Jets coach Adam Gase, speaking at the start of the offseason, left open the possibility of McCown’s return, but the team opted to sign Trevor Siemian as Sam Darnold’s backup.
McCown never was a star player in the league, but his career is extraordinary in its own right. He played for seven teams over 15 seasons, beginning with the Arizona Cardinals in 2002. In fact, he was the last player from the 2002 draft to be active. He also spent time with the Miami Dolphins and San Francisco 49ers, but never played in games for them.
After two years out of football, McCown re-started his career with the Chicago Bears (2011-2013), enjoying a terrific 2013 season in which he threw 13 touchdown passes and only one interception.
He spent most of his career as the proverbial “bridge” quarterback, bouncing from one rebuilding situation to another. That was his role with the Jets; he also was heavily involved in the mentoring Darnold.
After enjoying a career year in 2017, McCown lost his job in the preseason to Darnold, a first-round pick. It wasn’t much of a competition. McCown spent nearly the entire preseason watching from the sideline as Darnold was given a clear path to the starting job.
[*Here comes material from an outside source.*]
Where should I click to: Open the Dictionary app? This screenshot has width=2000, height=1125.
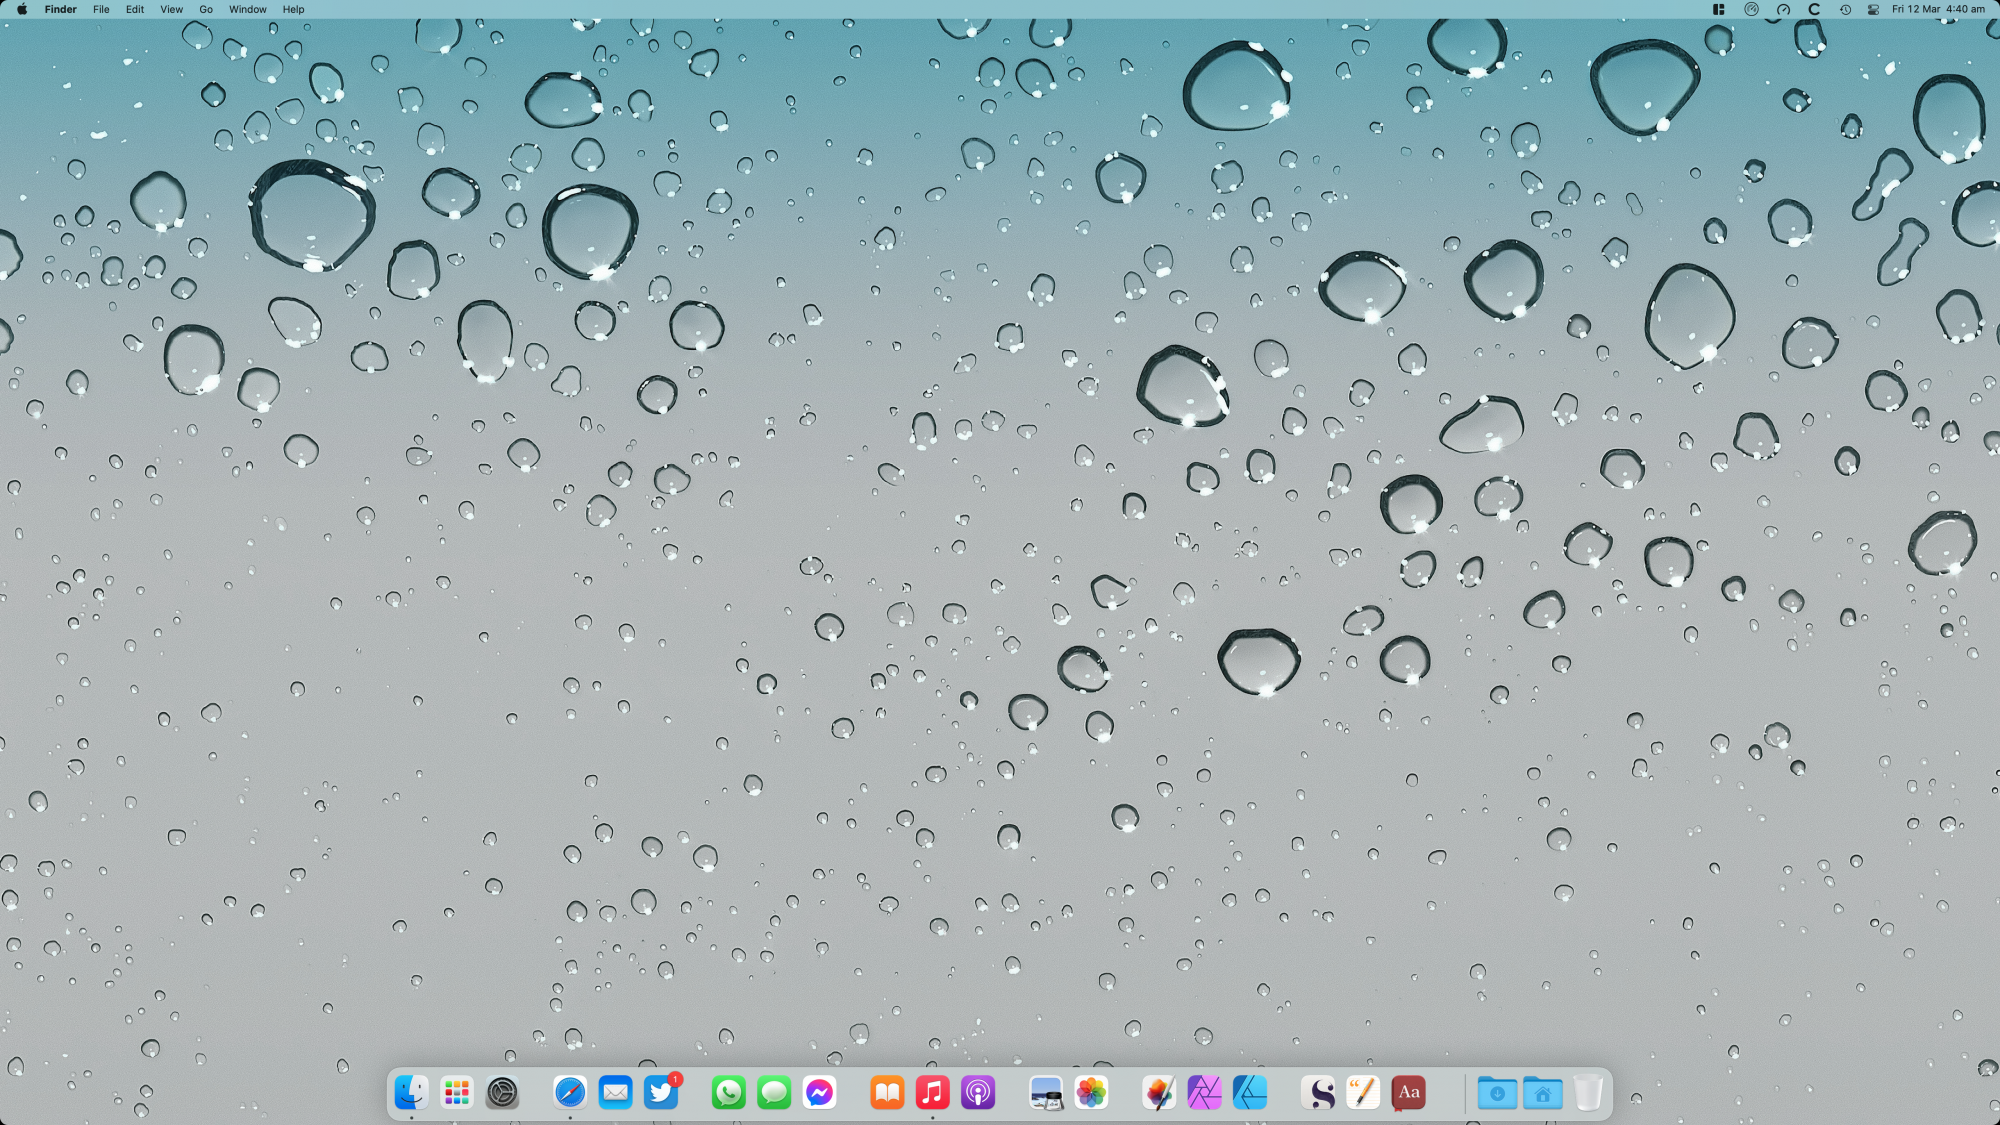pyautogui.click(x=1408, y=1092)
McCown embraced his role as Darnold’s mentor. When he re-signed last March (one year, $10 million), he knew there was a good chance the team would draft a quarterback in the first round. The Jets wanted him back because of his unselfish attitude and willingness to help young quarterbacks. It was costly from a financial standpoint, but it was “money well spent,” Jets CEO Christopher Johnson said.
“I think it was just awesome to be able to learn and watch him,” Darnold said of McCown, who lived in the same building as the young quarterback and spent countless hours with him outside the team’s facility.
The well-traveled McCown was pressed into starting duty for three straight games when Darnold was out with a foot injury, Weeks 10 to 12, but he wasn’t able to recapture his 2017 form. He struggled mightily, completing only 54.5 percent of his passes for 539 yards, with one touchdown and four interceptions. The Jets lost all three games.
McCown signed with the Jets in 2017 and landed the starting job by default, as young quarterbacks Christian Hackenberg and Bryce Petty both struggled in the preseason. McCown wound up setting career highs for completions (267), yards (2,926) and touchdown passes (18). The players voted him team MVP even though he missed the last three games with a broken hand.
“No matter what team I was on, I tried to serve it to the best of my ability, and I tried to influence my team in a positive manner,” added McCown. “I hope I did that. And I made sure that when my number was called, I was prepared, and I gave it everything I had, every time.”
For his career, McCown has 17,707 yards, 98 touchdown passes, 82 interceptions and a 79.7 passer rating.